CHALLENGE >>
Please write out every line of the records below again, offsetting each coordinate in the answers by -104. Leave the pictures out.

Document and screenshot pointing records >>
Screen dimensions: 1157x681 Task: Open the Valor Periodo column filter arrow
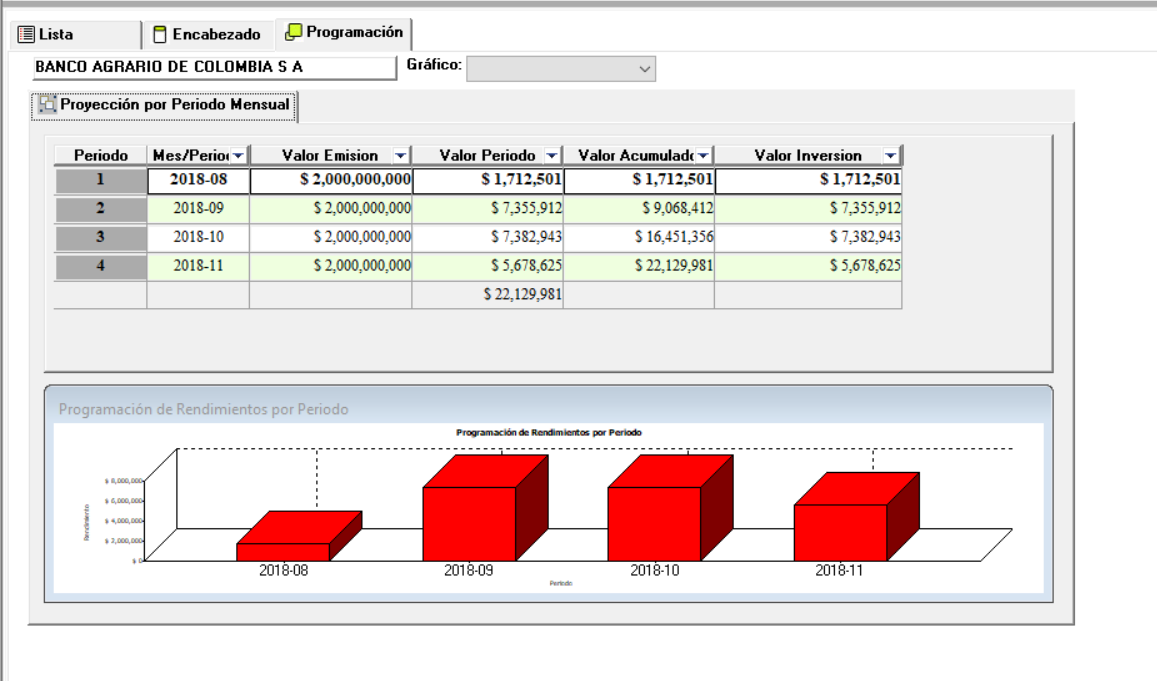click(552, 156)
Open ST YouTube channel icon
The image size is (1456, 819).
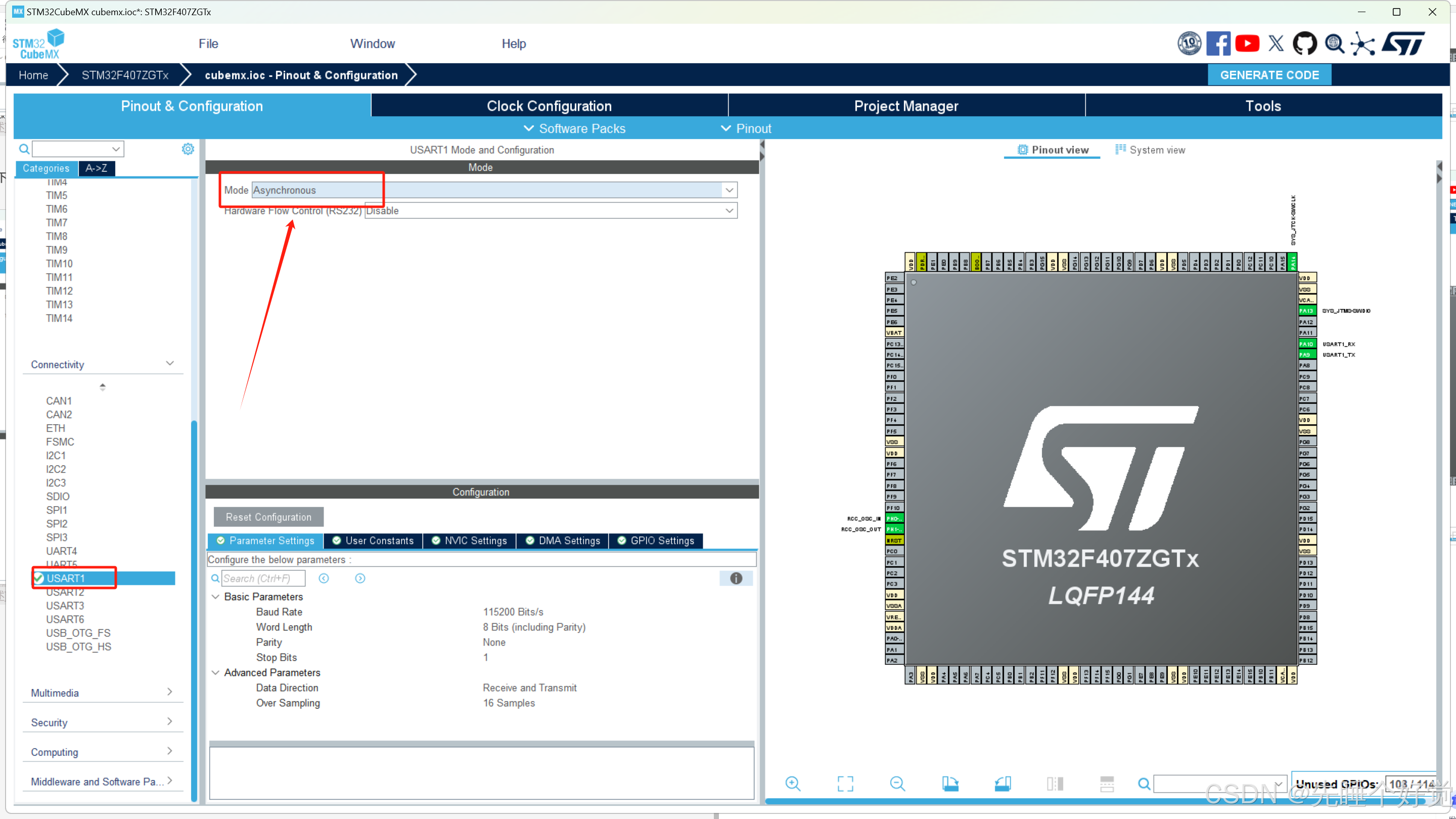click(1247, 43)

RESULT OF THE TASK >>
Screen dimensions: 1157x681 Task: Open the Valor Periodo column filter arrow
click(448, 52)
Open ST YouTube channel icon
The image size is (1456, 819).
click(1143, -61)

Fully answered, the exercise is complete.